So I'm brand new to this board, and relatively new to the military in general. I recently went through AIT at the exceedingly broken A/3/1 SWTG for PSYOP, and having just read the article this thread is addressing, I think its just applicable, perhaps even more so, to the little sisters who train across the hall from our Green Beret wearing big brothers at the schoolhouse.

Soft Power one thing that distinguishes the special operations community from the big Army, and in a time when UW and soft power capabilities are more critical than they ever have been, it seems that we've been just crippling our capacity in that arena through sub par training, shortened timelines, and organizational screw ups.

Now, maybe I'm wrong, maybe I don't know what I'm talking about, its a possibility, but as an academic consumer of security policy from my undergraduate years through grad school, I have some inkling into whats required of policy actors.
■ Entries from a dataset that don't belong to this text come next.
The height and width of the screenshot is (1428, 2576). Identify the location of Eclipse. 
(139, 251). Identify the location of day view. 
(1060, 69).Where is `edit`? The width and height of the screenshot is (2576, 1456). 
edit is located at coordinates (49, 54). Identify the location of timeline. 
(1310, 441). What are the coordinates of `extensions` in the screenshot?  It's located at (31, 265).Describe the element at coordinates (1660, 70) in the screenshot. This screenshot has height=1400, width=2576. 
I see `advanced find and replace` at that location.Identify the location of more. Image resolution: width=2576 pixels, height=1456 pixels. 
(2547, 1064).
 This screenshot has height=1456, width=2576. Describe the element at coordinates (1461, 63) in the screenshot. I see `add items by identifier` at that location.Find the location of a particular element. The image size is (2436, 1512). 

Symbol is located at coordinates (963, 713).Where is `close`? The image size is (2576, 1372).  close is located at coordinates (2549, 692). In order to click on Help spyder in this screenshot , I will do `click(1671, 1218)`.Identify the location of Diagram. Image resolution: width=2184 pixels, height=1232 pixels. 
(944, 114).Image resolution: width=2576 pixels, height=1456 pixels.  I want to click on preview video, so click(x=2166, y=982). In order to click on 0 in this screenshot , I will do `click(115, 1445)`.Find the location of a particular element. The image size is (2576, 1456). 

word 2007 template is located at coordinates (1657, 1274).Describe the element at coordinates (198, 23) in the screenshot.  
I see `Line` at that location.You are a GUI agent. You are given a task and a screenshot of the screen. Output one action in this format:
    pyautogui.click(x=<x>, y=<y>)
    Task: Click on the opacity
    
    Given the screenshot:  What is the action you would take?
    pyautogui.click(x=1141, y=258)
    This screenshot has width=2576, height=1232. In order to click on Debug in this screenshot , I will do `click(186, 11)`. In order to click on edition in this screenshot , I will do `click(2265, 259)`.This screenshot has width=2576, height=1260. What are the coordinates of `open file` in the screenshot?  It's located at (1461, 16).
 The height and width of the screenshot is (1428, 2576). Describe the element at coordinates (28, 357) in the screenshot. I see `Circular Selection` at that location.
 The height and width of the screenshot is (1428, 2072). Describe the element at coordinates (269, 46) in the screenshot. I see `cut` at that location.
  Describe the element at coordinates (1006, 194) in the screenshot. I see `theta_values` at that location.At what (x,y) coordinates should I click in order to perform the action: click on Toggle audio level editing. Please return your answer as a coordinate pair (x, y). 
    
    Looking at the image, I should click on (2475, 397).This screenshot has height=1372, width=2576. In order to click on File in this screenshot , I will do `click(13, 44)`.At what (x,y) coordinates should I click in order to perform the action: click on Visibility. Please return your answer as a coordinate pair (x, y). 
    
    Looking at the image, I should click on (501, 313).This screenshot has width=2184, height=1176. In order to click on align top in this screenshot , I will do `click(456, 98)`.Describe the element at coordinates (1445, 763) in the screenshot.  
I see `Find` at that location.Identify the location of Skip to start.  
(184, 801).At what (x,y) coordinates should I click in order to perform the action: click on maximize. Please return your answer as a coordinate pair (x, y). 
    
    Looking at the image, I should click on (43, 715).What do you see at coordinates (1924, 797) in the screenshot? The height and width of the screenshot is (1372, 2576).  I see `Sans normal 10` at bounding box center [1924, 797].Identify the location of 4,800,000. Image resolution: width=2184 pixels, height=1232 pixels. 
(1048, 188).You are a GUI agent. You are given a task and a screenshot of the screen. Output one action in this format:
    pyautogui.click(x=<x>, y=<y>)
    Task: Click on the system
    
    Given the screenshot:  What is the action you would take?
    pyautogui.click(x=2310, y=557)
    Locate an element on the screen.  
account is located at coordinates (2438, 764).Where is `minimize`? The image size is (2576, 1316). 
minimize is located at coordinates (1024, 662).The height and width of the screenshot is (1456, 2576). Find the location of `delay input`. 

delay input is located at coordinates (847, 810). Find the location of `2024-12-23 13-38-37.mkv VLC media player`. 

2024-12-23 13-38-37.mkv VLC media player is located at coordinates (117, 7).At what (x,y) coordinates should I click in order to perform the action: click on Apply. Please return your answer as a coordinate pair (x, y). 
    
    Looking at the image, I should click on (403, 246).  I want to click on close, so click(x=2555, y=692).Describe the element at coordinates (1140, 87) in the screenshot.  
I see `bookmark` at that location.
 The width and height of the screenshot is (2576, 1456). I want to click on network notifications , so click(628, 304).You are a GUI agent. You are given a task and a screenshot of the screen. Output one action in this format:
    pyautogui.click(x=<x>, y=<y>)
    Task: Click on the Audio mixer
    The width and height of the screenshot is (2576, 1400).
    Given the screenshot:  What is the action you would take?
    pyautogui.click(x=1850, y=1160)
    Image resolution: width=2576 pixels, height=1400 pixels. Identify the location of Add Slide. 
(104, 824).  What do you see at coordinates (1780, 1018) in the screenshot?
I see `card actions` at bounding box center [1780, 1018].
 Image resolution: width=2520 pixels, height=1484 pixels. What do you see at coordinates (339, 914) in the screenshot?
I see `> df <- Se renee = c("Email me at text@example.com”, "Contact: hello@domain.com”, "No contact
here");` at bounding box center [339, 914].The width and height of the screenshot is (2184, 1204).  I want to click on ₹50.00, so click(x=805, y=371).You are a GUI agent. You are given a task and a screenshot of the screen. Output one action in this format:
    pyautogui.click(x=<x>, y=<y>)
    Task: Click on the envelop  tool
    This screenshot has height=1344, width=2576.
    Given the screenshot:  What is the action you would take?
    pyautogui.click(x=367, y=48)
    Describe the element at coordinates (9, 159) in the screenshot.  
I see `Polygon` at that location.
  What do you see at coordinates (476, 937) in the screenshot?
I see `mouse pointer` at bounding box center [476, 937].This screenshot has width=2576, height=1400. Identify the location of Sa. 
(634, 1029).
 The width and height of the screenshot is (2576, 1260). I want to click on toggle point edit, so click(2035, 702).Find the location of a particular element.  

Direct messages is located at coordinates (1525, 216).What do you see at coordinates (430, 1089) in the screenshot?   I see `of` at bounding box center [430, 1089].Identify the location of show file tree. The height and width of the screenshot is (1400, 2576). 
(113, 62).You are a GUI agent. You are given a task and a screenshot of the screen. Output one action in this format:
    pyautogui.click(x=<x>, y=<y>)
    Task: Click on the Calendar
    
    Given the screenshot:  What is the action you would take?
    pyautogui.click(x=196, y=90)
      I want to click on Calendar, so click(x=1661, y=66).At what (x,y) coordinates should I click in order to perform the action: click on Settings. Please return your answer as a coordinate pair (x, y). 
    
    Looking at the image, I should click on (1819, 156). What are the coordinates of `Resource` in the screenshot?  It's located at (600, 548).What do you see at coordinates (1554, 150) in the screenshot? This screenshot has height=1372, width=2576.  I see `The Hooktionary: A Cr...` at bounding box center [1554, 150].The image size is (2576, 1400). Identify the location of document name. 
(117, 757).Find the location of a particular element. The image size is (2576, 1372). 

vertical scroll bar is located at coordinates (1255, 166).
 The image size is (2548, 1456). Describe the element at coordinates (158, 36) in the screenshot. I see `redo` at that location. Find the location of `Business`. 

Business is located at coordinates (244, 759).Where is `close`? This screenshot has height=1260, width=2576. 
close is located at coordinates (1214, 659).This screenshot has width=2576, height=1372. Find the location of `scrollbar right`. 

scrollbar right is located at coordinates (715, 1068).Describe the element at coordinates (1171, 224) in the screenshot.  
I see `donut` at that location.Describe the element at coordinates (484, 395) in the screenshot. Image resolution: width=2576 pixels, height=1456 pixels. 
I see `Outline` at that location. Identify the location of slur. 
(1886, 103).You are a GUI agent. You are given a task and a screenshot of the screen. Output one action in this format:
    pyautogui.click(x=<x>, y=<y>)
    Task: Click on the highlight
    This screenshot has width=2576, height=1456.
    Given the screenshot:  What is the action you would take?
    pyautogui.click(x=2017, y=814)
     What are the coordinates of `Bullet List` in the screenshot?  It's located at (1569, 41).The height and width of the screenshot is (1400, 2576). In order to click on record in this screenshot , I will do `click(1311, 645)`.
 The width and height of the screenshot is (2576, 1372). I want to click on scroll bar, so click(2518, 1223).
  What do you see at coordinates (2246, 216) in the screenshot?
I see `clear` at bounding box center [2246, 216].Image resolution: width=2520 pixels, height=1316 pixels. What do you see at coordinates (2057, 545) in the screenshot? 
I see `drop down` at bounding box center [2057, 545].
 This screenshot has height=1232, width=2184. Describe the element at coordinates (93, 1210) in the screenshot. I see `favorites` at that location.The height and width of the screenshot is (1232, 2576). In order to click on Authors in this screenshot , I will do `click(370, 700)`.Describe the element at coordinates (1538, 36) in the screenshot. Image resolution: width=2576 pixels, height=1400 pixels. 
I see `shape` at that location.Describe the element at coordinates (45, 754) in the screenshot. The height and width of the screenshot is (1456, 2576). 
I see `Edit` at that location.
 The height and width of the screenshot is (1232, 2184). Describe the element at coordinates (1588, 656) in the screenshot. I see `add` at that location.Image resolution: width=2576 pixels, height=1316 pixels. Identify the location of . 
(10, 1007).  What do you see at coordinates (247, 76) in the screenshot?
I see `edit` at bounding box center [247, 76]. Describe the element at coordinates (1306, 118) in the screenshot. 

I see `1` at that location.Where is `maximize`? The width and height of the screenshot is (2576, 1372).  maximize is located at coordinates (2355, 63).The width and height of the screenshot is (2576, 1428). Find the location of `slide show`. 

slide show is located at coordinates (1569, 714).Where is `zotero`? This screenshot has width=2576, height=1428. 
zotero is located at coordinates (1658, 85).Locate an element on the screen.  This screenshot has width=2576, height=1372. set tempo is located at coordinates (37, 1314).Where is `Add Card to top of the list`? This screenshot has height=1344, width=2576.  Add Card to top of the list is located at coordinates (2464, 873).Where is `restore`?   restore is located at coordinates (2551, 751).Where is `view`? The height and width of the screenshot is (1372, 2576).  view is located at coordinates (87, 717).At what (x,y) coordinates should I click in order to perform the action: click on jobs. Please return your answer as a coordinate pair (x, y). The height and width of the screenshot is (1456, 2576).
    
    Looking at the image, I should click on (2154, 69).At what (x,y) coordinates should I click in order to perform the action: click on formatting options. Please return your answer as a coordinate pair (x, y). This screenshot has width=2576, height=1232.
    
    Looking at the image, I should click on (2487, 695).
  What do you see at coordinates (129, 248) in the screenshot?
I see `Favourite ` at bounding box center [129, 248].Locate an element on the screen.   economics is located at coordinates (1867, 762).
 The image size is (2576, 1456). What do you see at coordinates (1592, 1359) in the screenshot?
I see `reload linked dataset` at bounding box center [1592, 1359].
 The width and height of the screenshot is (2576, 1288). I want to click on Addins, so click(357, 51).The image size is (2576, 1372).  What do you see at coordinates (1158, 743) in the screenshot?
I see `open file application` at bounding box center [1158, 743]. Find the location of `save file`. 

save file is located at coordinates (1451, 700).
And now as a policy actor myself, I think I've gained a wee bit more insight.

Now, to revisit my point, what happened in this thread is exactly what seems to be happening at SWTG, USASOC, and now USAR - two primary components of SOF, CA and PSYOP, go from being heavily discussed in the article, to virtually ignored in the discussion. Why is that? Is CA not sexy enough? Is PSYOP too much of an unknown commodity?

Or is it that SF is really the only thing people care about?